I think Frazier sort of intended to write a genre book but someone must have said, "Naw Chuck. You can't write a genre book after doing literary stuff. Just write your version and add a bunch of pretty lines about leaves and trees so we can sell it as a literary work."
Frazier said he tried to take expectations about the genres he was playing with and write the opposites. But I don't know how successful he was. In truth, the plot is predictable leading to a show down between our bad guy Bud and the twin children. I wish there wasn't this stigma against genre writing. Genre books can be fantastically written and offer rich language too. If I was comparing this book amongst other genre books, I'd be thrilled with it. But I pit it against other literary books, and this one doesn't seem to have enough depth to really seem very lasting (as a part in critical analysis or in my own memory).
Devices used in the writing that I assume were meant to make the story more literary come across as clunky, confusing, and hopelessly trying too hard. The three biggest offenders were the dashes to convey dialogue (which I loved in Thirteen Moons but just doesn't fit in with this story), no clear clues about the passage of time, and sudden change in tense in the middle of the chapter to build suspense.

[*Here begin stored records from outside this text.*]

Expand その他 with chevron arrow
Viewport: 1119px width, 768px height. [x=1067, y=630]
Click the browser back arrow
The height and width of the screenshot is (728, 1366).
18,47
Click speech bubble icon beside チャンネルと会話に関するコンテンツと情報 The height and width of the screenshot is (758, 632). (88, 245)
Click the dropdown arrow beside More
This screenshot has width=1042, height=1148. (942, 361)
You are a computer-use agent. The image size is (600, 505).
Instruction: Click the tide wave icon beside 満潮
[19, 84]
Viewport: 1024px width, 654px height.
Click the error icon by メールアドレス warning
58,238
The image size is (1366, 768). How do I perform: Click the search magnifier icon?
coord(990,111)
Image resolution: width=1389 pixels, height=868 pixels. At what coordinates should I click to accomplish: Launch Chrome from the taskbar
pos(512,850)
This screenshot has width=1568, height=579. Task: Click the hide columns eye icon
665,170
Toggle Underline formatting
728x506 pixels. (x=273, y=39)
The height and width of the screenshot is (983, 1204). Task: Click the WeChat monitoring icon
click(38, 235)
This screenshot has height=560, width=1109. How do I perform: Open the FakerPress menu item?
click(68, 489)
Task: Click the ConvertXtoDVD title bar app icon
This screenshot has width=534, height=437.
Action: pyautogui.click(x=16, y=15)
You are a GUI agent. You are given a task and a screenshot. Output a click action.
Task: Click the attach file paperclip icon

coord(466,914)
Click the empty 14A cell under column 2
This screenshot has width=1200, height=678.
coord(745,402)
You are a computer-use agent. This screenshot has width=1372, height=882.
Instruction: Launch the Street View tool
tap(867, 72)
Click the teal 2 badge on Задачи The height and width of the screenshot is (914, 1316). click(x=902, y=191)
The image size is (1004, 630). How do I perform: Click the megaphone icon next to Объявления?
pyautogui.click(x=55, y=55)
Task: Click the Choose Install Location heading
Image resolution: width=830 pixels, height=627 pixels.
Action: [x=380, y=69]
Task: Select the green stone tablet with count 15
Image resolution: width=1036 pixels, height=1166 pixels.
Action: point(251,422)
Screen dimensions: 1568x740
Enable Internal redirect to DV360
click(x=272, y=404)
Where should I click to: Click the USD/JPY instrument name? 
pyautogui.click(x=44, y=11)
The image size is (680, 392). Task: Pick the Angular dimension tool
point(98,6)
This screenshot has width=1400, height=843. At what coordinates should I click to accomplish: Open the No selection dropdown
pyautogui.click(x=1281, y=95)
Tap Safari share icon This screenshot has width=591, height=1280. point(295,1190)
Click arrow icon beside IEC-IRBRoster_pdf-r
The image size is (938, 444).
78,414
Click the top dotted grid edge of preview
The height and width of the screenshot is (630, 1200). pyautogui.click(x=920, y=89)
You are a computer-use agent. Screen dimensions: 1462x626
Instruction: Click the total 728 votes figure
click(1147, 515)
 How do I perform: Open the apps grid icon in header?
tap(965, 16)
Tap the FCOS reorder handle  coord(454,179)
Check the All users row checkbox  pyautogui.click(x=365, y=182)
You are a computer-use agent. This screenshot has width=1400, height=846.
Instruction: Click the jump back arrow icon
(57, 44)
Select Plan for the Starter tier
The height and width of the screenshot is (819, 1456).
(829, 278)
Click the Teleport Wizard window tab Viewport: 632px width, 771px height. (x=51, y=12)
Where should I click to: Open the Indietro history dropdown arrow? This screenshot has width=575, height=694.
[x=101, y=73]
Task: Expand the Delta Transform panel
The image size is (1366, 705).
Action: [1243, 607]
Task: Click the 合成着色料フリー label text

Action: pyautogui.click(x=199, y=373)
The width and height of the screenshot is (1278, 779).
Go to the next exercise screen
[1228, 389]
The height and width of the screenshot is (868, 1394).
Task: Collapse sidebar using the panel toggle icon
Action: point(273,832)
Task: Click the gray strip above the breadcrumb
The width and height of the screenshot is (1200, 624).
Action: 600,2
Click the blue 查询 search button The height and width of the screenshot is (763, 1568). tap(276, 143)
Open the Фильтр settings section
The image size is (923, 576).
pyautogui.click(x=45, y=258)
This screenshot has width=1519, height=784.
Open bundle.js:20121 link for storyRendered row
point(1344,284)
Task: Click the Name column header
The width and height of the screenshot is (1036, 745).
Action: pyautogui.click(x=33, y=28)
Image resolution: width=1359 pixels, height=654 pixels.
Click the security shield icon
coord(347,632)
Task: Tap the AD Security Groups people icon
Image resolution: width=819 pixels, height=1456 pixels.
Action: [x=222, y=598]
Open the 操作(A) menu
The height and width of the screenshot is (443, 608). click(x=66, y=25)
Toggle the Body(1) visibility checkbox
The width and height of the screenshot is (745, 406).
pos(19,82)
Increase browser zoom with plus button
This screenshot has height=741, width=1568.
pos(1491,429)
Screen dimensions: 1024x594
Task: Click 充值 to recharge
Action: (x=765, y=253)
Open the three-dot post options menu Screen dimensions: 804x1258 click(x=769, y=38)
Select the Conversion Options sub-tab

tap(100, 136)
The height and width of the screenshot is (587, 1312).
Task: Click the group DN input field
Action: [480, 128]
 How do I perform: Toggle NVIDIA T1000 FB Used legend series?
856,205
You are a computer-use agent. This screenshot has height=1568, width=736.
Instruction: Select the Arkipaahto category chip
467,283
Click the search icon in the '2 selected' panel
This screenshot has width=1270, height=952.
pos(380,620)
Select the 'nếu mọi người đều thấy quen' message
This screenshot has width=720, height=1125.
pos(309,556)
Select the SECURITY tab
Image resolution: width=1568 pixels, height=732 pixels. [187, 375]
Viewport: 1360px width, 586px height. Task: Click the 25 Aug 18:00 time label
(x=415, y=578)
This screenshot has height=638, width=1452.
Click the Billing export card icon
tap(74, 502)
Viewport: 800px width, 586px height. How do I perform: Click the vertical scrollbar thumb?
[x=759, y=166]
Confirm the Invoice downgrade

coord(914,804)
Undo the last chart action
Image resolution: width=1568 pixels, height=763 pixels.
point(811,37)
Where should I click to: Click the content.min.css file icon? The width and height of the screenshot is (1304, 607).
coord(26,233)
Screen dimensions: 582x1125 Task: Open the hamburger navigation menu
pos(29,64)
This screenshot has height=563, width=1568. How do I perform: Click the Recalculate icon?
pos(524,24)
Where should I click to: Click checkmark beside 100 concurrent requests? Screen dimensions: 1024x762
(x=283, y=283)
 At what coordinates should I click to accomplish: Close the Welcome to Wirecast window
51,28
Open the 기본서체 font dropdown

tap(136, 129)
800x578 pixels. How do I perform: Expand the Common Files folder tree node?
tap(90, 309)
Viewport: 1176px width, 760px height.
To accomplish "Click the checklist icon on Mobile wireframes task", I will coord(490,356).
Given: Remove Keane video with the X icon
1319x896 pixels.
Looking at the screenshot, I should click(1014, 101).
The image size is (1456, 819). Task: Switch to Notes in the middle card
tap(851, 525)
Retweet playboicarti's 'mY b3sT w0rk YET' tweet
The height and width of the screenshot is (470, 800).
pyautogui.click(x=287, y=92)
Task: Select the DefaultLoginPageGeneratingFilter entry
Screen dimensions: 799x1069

Sadly, I can't think of much praise for the book. Frazier does have an amazing ability to describe a lonesome world in the mountains. Nostalgia is such a pervasive emotion that he plays with, a longing for the romanticized or imagined past. It's powerful, but it didn't work well with this plot. The most developed of his characters are the children, which had to have been a burdensome challenge as they are mute through most of the book and communicate like most twins (through another channel outside of speech). Whatever research he did though for damaged children was written in with believability and hope. They had some shining moments which were then outstripped by boring, selfish, or stupid adults too ignorant to address their own need for healing.
But with my opinion of Nightwoods told, I would say that I will continue to read Charles Frazier. I hope he writes some young adult stories. I hope he contributes more fiction to be translated into Cherokee. After reading Thirteen Moons, I was so sad to hear that a portion of that novel is the first English literature to be translated into Cherokee, and that the language is dying. But I was so elated that Frazier helped financially support Yonaguska Literature Initiative from the Museum of the Cherokee Indian Press to encourage literacy in Cherokee. This was from The Independent around the time of Thirteen Moons' publication:
The first project in their translation experiment will be the "Removal" section of this novel [Thirteen Moons], which chronicles the ejection of Cherokee - some only one-eighth Indian - from their land. Frazier is looking at it just as a beginning, to "learn what the problems are for publishing in Cherokee are". Ultimately, he hopes to move on to books for younger readers so that children who come out of a Cherokee day-care programme will have something to read in their own language.Frazier writes slowly, so I know not to anticipate anything soon, but I hope he returns to historical fiction or putting far more effort into the Yonaguska Literature Initiative.